The officers’ attorney said that she doesn’t know of any allegations that haven’t been aired publicly.
The pairs’ statements are the latest exchange in a long-running dispute that includes a lawsuit filed against town officials by former Belhaven police Lt. Joshua Hopkins. Former Belhaven police Chief George Hayden was the other man fired.
The fired officers had signed the waiver ahead of a town hearing at which they contested their dismissal.
At that hearing, Mary-Ann Leon, the lawyer representing the pair, presented witnesses to rebut a list of allegations that included drug use, improper storage of evidence, failure to follow directives from a superior, failure to respond to calls and failure to be an active presence in the community.
Hopkins’ suit alleges that O’Neal and Guinn Leverett, the town’s interim manager, conspired to defame him so as to hurt his professional prospects, specifically that they told members of the Beaufort County Sheriff’s office Hopkins had been fired because he was seen using narcotics in his police vehicle.
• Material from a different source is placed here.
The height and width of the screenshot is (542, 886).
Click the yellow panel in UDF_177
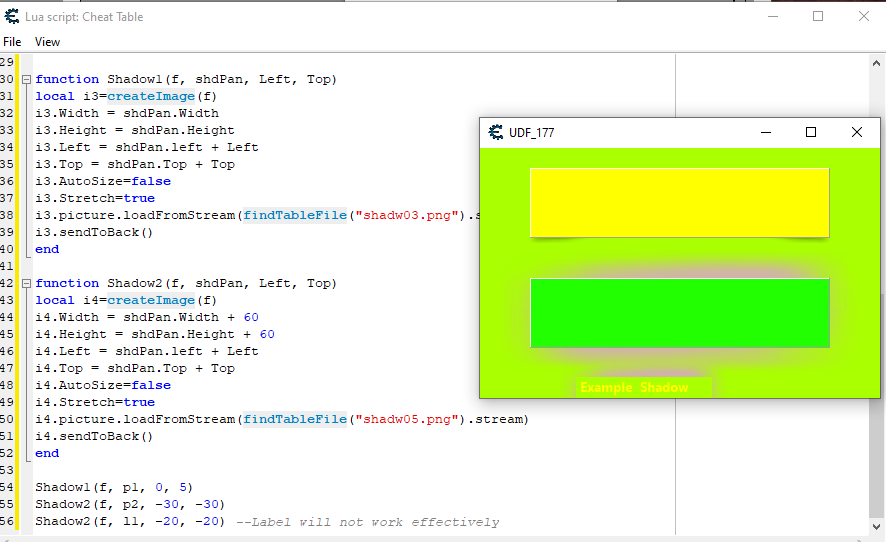[679, 202]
But that hearing and the lawsuit have presented only some of the facts, O’Neal said, and he can’t give out the rest until the new waiver is signed.
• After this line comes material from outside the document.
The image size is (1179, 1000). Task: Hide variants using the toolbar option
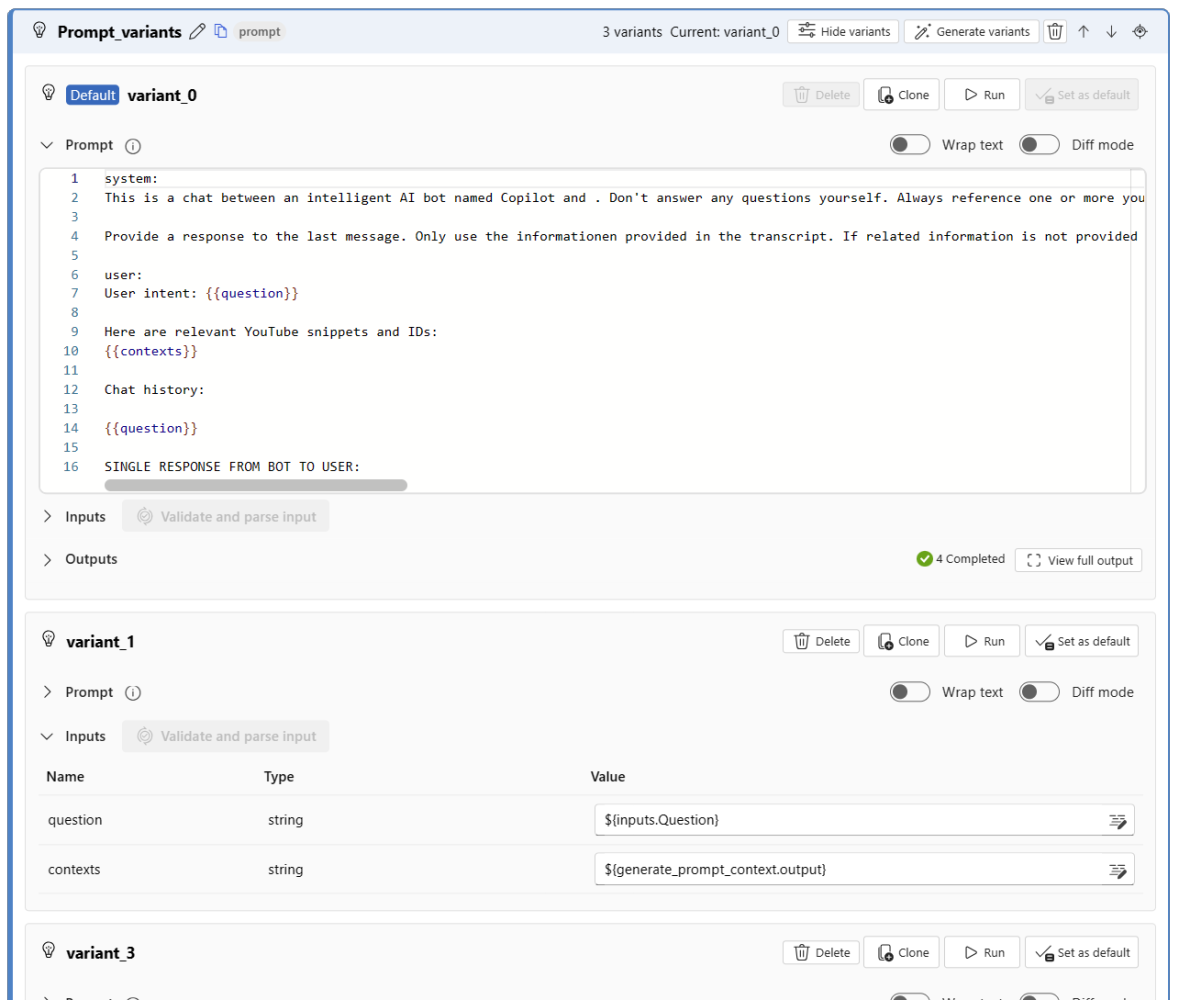pyautogui.click(x=842, y=31)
The town has asked the pair to sign a full release in order to “allow the Town to provide additional information” or else clarify that they have only granted a partial release, O’Neal wrote.
Reached by phone, Leon said her clients had raised all the major allegations they were aware of during the hearing.
Leon said she didn’t think any allegations were omitted during the hours-long hearing. If any were, they must be “miniscule,” she said.
And Leon said that because the law that governs privacy in town personnel matters also requires full disclosure from the town to the officers, those should be all the allegations that exist.
O’Neal declined Saturday to confirm or deny the existence of other allegations, saying only that the town’s attorneys had advised him to issue the press release and to decline to comment on any allegations against the two until a full waiver has been signed.
Leon disagrees with the town’s interpretation of the first waiver, but her clients might be willing to sign a second if the town ensures full disclosure, she wrote in an e-mail to the Daily News.
And Leon questioned the timing of O’Neal’s Saturday press release and the second waiver request, which she wrote she received “late in the afternoon of July 2nd.”